▶ _SUPPLIED RECORDS_
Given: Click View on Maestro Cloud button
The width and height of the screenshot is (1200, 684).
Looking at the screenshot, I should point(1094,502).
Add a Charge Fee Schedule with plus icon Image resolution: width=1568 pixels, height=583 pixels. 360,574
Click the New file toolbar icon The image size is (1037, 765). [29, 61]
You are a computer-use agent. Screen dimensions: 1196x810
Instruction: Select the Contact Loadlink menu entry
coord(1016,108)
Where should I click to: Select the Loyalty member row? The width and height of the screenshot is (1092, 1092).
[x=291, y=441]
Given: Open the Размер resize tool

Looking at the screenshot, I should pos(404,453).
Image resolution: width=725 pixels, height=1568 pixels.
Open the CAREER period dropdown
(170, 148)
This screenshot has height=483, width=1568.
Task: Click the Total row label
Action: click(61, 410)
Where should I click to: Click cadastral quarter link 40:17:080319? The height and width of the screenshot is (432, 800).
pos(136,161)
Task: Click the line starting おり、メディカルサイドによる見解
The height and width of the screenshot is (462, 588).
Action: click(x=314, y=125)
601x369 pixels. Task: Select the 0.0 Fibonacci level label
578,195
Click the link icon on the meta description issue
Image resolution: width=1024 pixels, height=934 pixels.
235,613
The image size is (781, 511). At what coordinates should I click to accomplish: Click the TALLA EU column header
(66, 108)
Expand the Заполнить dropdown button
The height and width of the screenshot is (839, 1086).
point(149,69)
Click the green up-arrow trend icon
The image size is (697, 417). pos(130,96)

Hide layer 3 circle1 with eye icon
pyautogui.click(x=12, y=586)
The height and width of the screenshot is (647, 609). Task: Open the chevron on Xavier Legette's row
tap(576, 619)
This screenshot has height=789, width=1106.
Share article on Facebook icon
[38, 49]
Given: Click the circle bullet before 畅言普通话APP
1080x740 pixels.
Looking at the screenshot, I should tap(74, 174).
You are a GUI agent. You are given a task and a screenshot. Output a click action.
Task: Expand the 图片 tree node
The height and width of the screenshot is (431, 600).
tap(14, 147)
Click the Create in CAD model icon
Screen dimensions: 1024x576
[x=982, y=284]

▶ _EXERCISE_
Copy all of the data. Keep every word exactly as it is.

▶ _RESPONSE TO THIS TASK_
Given: Click View on Maestro Cloud button
The width and height of the screenshot is (1200, 684).
Looking at the screenshot, I should point(1094,502).
Add a Charge Fee Schedule with plus icon Image resolution: width=1568 pixels, height=583 pixels. 360,574
Click the New file toolbar icon The image size is (1037, 765). [29, 61]
You are a computer-use agent. Screen dimensions: 1196x810
Instruction: Select the Contact Loadlink menu entry
coord(1016,108)
Where should I click to: Select the Loyalty member row? The width and height of the screenshot is (1092, 1092).
[x=291, y=441]
Given: Open the Размер resize tool

Looking at the screenshot, I should pos(404,453).
Image resolution: width=725 pixels, height=1568 pixels.
Open the CAREER period dropdown
(170, 148)
This screenshot has height=483, width=1568.
Task: Click the Total row label
Action: click(61, 410)
Where should I click to: Click cadastral quarter link 40:17:080319? The height and width of the screenshot is (432, 800).
pos(136,161)
Task: Click the line starting おり、メディカルサイドによる見解
The height and width of the screenshot is (462, 588).
Action: click(x=314, y=125)
601x369 pixels. Task: Select the 0.0 Fibonacci level label
578,195
Click the link icon on the meta description issue
Image resolution: width=1024 pixels, height=934 pixels.
235,613
The image size is (781, 511). At what coordinates should I click to accomplish: Click the TALLA EU column header
(66, 108)
Expand the Заполнить dropdown button
The height and width of the screenshot is (839, 1086).
point(149,69)
Click the green up-arrow trend icon
The image size is (697, 417). pos(130,96)

Hide layer 3 circle1 with eye icon
pyautogui.click(x=12, y=586)
The height and width of the screenshot is (647, 609). Task: Open the chevron on Xavier Legette's row
tap(576, 619)
This screenshot has height=789, width=1106.
Share article on Facebook icon
[38, 49]
Given: Click the circle bullet before 畅言普通话APP
1080x740 pixels.
Looking at the screenshot, I should tap(74, 174).
You are a GUI agent. You are given a task and a screenshot. Output a click action.
Task: Expand the 图片 tree node
The height and width of the screenshot is (431, 600).
tap(14, 147)
Click the Create in CAD model icon
Screen dimensions: 1024x576
[x=982, y=284]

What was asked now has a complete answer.